I have been craving 'alone time' for quite some time now. After the Personal Day that I granted myself last weekend, the need had passed. But when life presented me with enough doubts about the roads, darkness looming and a hotel within arm's reach at a time and place when I had to make a decision ... I decided to stay.
I am glad that I did.
I don't have to be anything to anybody here. It is just me. I don't have to worry about tiptoeing around and waking anyone up. I don't have to provide a meal for anyone but myself. I don't have to clean up after anyone else. I don't have to talk. I'm not governed by a schedule, responsibilities or the needs of anyone else in the world right now.
And it feels good.
It is so easy when you don't have to worry about anyone else's well-being but your own. What is that person thinking? Is this in their best interests? Are they hungry? Are they happy? Are they upset with me? Am I doing all that I should be doing?

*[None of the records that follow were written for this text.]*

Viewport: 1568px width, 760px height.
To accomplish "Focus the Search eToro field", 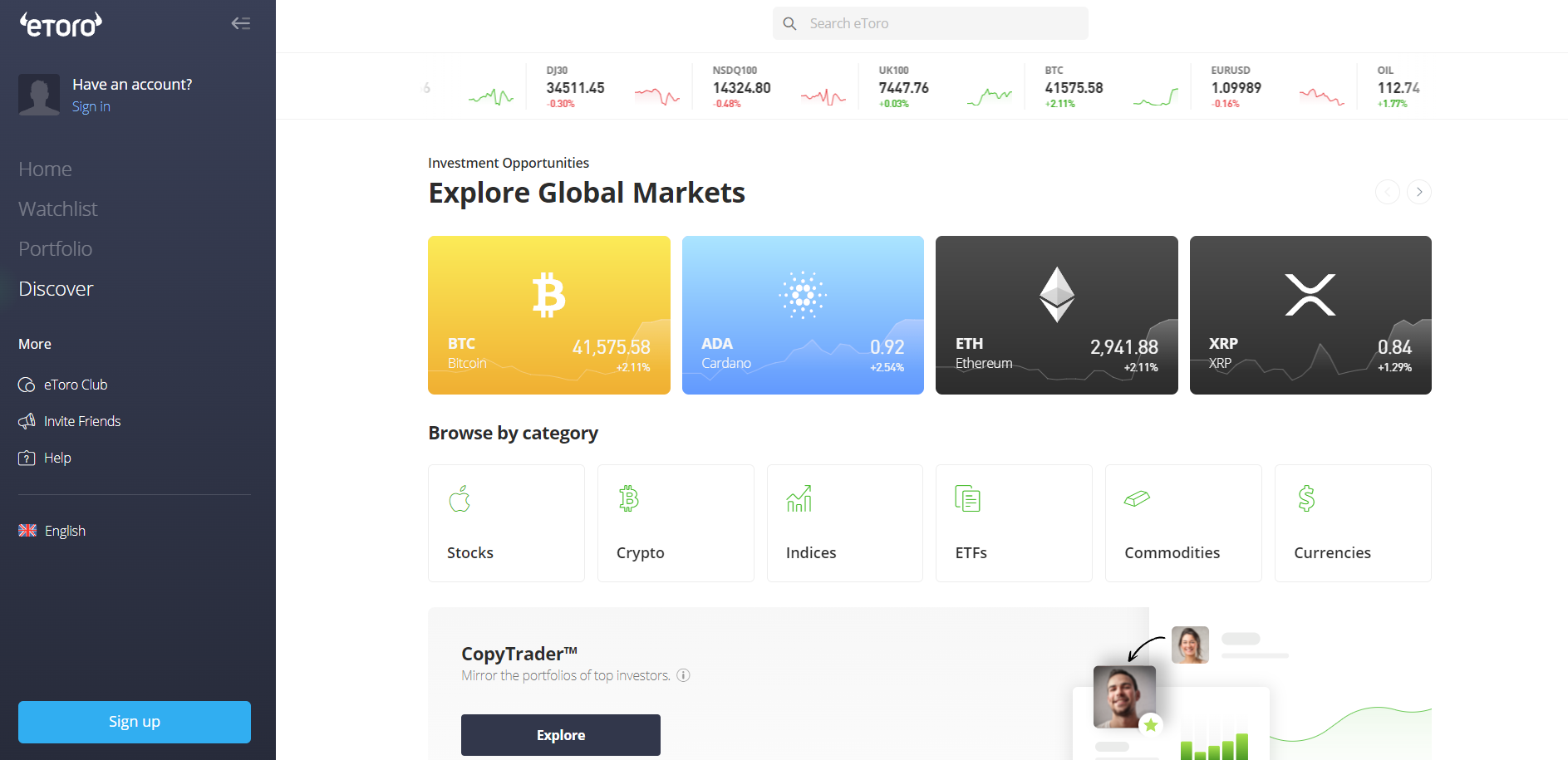I will pyautogui.click(x=931, y=23).
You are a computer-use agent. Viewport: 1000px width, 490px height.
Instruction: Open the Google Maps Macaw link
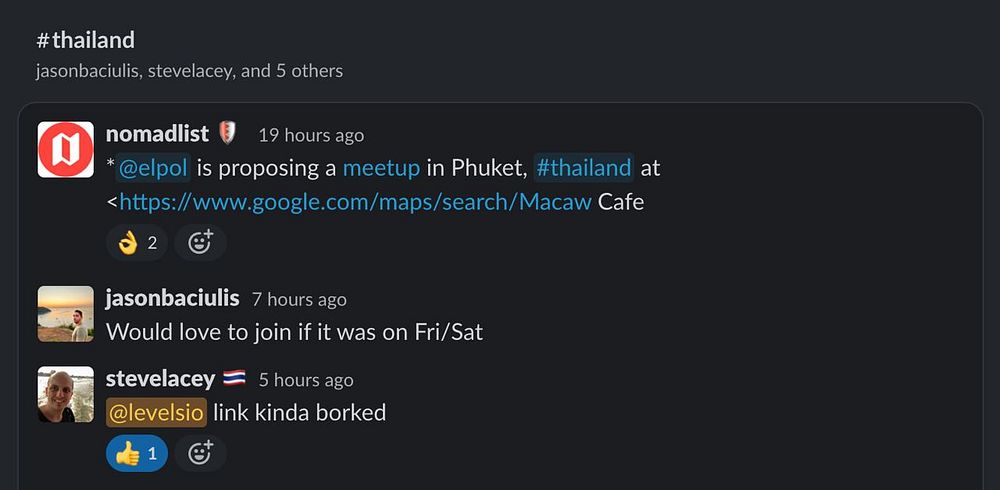point(355,202)
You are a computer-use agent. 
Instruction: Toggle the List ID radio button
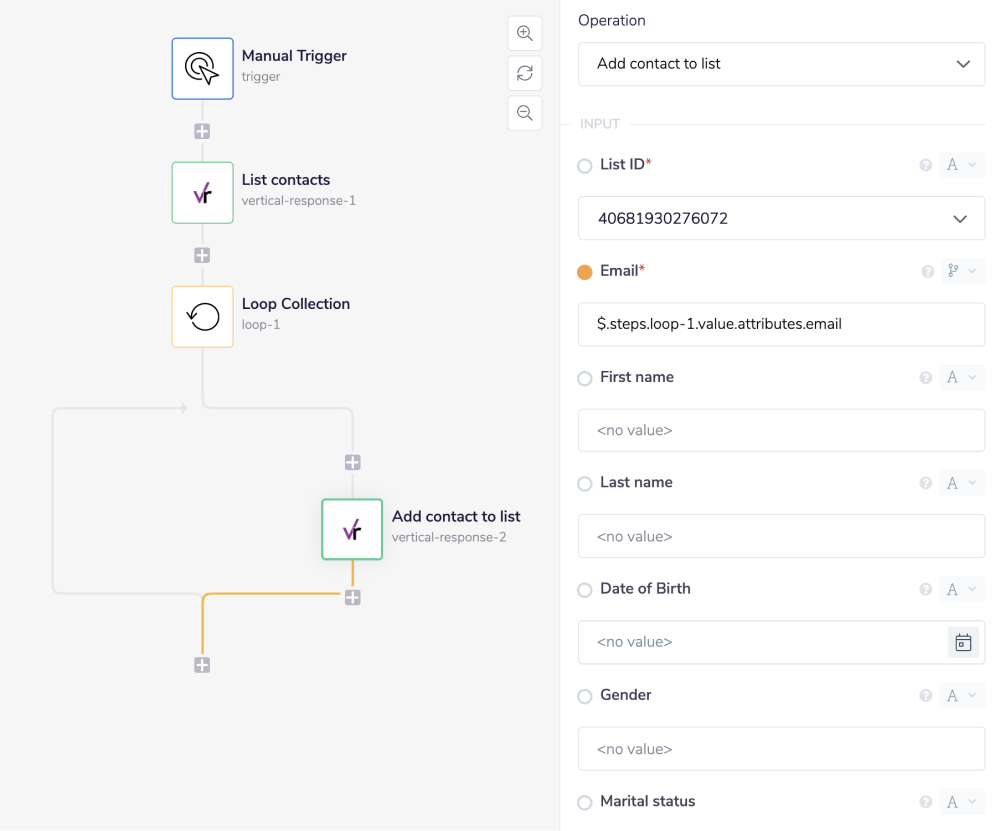[585, 166]
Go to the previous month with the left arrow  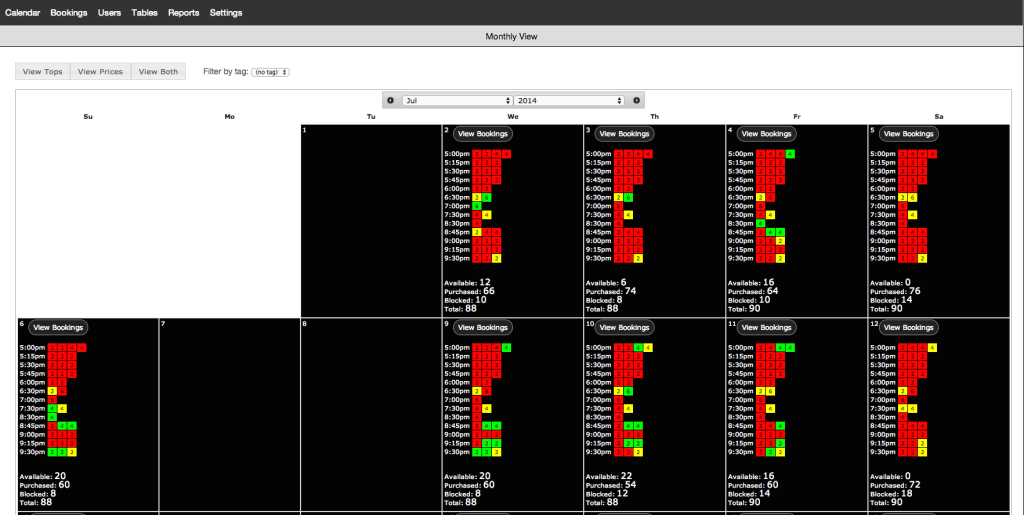pyautogui.click(x=391, y=100)
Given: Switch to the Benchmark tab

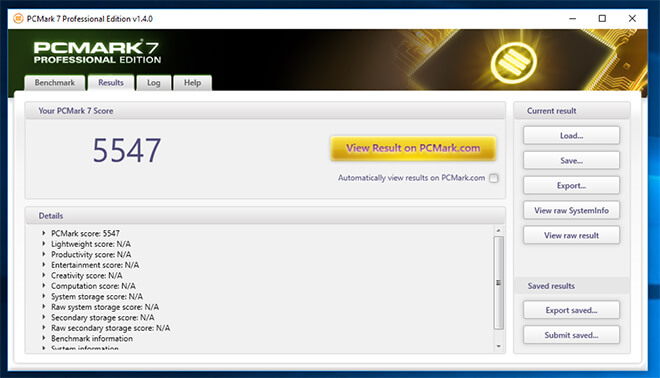Looking at the screenshot, I should pos(55,83).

It can be hard to be one in a family living under one roof. Everyone must be considerate of each other to make it work. Little things become bigger than they should. Your life is not your own. It is a delicate balance of give and take. Give or take too much and the equilibrium is threatened.
Sometimes everyone just needs a break from the routine. It could be worse. I could feel alone in the world. It is a gift to feel the need to be 'somebody' to someone else. I know how fortunate that I am.
But sometimes? I just want to take a break from all that is so good in my life ....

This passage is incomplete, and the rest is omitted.